## Instructions for the task:
Recast the rows below, from the line containing "The SOUCYS Family Trees (174, 47)" through the line containing "Managed IT Services (18, 40)", as a JSON list of strings with one string per line, omitting blank lines. Leave the pictures out of the answer.

## Records to process:
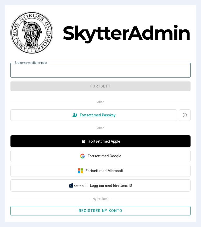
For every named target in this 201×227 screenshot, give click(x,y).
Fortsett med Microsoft (101, 170)
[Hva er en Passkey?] (185, 115)
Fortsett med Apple (100, 141)
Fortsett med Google (100, 156)
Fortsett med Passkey (93, 115)
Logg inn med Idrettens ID (100, 185)
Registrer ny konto (100, 210)
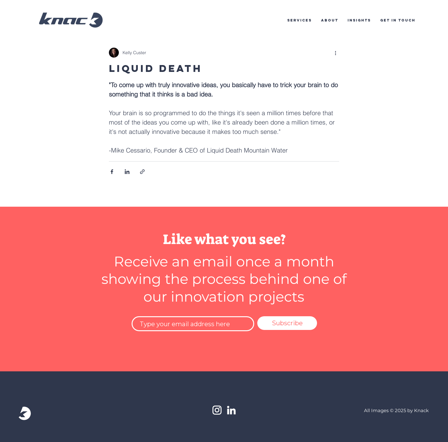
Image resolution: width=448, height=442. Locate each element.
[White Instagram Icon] (217, 410)
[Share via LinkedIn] (127, 172)
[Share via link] (142, 172)
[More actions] (335, 52)
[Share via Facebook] (112, 172)
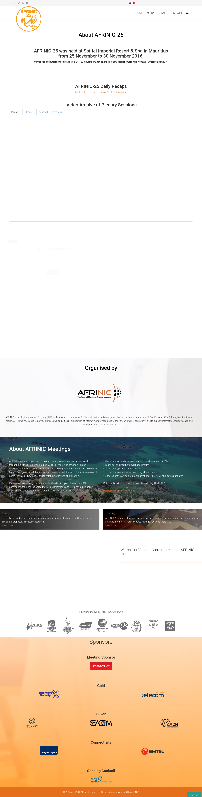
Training (110, 513)
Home (139, 13)
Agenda (150, 13)
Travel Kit (177, 13)
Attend (162, 13)
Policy (6, 513)
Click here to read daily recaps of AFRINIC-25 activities (101, 92)
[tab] (16, 112)
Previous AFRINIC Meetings (118, 490)
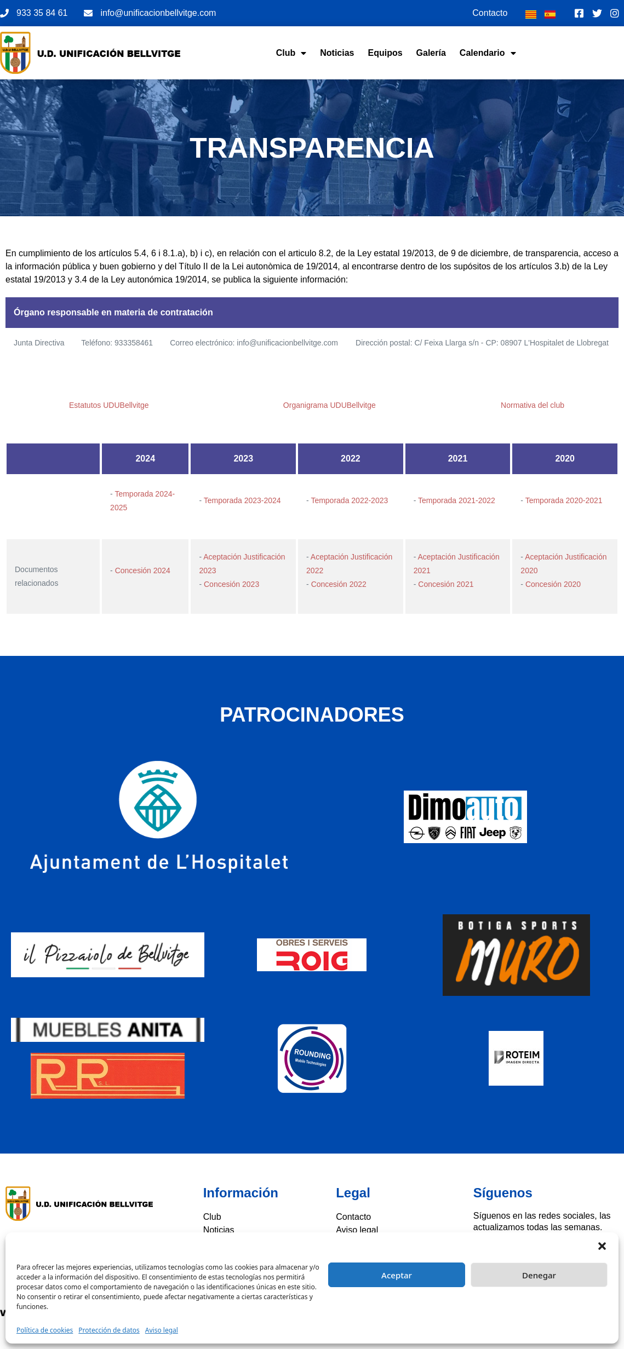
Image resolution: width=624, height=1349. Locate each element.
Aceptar (396, 1275)
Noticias (337, 52)
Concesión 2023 (231, 584)
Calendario (488, 53)
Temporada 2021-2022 (456, 500)
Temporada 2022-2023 (349, 500)
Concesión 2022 (339, 584)
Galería (431, 52)
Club (291, 53)
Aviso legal (161, 1330)
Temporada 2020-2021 (564, 500)
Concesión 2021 (445, 584)
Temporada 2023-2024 (242, 500)
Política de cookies (44, 1330)
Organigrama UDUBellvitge (329, 405)
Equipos (385, 52)
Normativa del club (532, 405)
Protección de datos (108, 1330)
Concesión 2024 (142, 570)
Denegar (539, 1275)
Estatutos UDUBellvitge (109, 405)
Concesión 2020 (553, 584)
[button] (602, 1246)
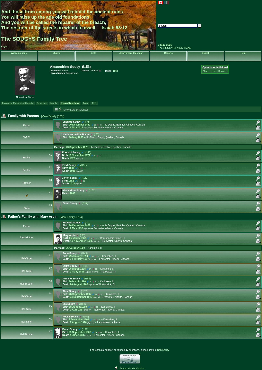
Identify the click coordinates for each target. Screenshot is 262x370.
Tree (85, 103)
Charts (56, 53)
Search (206, 53)
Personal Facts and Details (17, 103)
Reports (168, 53)
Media (53, 103)
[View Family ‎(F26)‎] (52, 116)
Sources (42, 103)
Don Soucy (163, 350)
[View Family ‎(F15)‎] (71, 217)
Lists (93, 53)
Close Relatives (70, 103)
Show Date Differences (73, 109)
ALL (94, 103)
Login (4, 46)
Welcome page (19, 53)
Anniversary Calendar (131, 53)
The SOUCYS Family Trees (174, 47)
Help (243, 53)
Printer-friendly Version (132, 368)
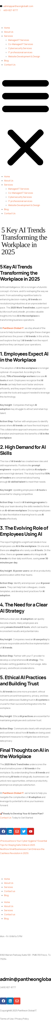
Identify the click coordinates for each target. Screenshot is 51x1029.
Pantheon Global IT (13, 328)
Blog (6, 60)
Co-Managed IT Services (20, 44)
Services (8, 35)
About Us (8, 31)
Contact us (9, 891)
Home (7, 27)
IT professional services (20, 52)
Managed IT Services (18, 40)
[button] (25, 121)
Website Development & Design (24, 56)
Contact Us (10, 64)
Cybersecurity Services (20, 48)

## Correct output:
[
  "The SOUCYS Family Trees (174, 47)",
  "Help (243, 53)",
  "Printer-friendly Version (132, 368)",
  "Identify the click coordinates for each target. Screenshot is 51x1029.",
  "Pantheon Global IT (13, 328)",
  "Blog (6, 60)",
  "Co-Managed IT Services (20, 44)",
  "Services (8, 35)",
  "About Us (8, 31)",
  "Contact us (9, 891)",
  "Home (7, 27)",
  "IT professional services (20, 52)",
  "Managed IT Services (18, 40)"
]